Five deaths from Japanese encephalitis in Australia

3 minute read

GPs are being urged to look out for fever, headache and vomiting as unusually wet seasons appear to have pushed infections further south.

Five Australians have now died from the mosquito-borne disease Japanese encephalitis, and 42 have been infected.

And while winter reduces the risk, clinicians still need to be on the lookout for possible cases.

The Japanese encephalitis virus can cause disease in humans and pigs, and water birds are a known reservoir. It has been found in wild and domesticated pigs in the islands of the Torres Strait and far north Queensland regularly over the past decade, but infections in humans are rare, with the last two cases reported in 1998.

What’s so unusual about this outbreak is how far south the virus has reached, with cases reported in Queensland, New South Wales, Victoria and South Australia.

“It’s much further south than it has previously been detected, and it’s a very, very large area,” said Dr Victoria Brookes, an infectious diseases epidemiologist at the University of Sydney.

Only around one in 100 human cases will be symptomatic. The most common presentation is typical of encephalitis, with the sudden onset of fever, headache and vomiting. Severe infections can progress to neck stiffness, coma, neurological complications and death.

One of the cases reported – a four-month old boy – was admitted to hospital after a febrile convulsion. He had had a fever for two days, was low in energy and hadn’t been feeding well, but it wasn’t until day 14 after admission that the local alert for Japanese encephalitis prompted specific investigation for the virus.

“This case describes a typical symptomatic presentation (1% of infections) characterised by a 5–15-day incubation period, a 2–4-day non?specific prodrome followed by progression to aseptic meningoencephalitis,” the authors of this case study wrote in the Medical Journal of Australia.

Association Professor Paul Griffin, infectious diseases physician and microbiologist at Mater Health Service in Brisbane said doctors should be aware of the possibility of Japanese encephalitis, “particularly if you do practice in an area that might be rural or semi-rural where there might be piggeries located nearby”.

A definitive diagnosis requires lumbar puncture, but Professor Griffin emphasised the importance of “knowing that you can speak to your local microbiology or pathology service, and public health for advice on where best to get assessed”.

Both pigs and water birds are considered reservoirs for the virus, which is problematic for a country where both are widespread.
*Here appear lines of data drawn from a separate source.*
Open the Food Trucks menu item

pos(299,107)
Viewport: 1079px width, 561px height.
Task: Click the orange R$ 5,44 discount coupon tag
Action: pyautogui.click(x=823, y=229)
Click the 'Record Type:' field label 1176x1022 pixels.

Two consecutive years of La Nina weather systems have brought record-breaking rainfall and flooding, which have in turn boosted populations of water birds and mosquitos, which may explain why the virus has spread so far beyond its usual distribution.
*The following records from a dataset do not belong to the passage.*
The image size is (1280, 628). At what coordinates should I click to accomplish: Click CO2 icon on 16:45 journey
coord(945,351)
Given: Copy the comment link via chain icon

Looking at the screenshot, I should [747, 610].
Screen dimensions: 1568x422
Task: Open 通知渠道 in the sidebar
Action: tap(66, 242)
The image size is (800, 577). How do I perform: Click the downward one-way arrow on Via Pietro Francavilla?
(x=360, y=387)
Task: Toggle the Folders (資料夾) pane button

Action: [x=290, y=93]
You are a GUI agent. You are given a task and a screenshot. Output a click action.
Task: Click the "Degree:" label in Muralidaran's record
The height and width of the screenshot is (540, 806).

“The mosquito as the vector species have always been here, so it’s likely due to the increased rainfall and increased temperatures that we’re seeing over this last year,” Dr Brookes said.
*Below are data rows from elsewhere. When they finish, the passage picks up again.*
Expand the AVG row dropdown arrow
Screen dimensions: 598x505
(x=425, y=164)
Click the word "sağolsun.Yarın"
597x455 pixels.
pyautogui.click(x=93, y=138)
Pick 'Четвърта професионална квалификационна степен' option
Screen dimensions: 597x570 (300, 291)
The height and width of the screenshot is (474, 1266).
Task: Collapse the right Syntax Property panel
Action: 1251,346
The longer-term climate outlook for Australia, with increased likelihood of more extreme weather events such as flooding, suggests Japanese encephalitis and other mosquito-borne diseases are likely to become more widespread, she said.

There are two Japanese encephalitis vaccines available in Australia, one live attenuated and one inactivated, which has been available for those working in high-risk settings such as piggeries, mosquito and Japanese encephalitis research. However, Professor Griffin said there was no current change in vaccination policy for this disease.

“Given the specific risks that are really required to become infected and the low numbers, we’re certainly not contemplating rolling those vaccines out on a on a broad scale,” he said.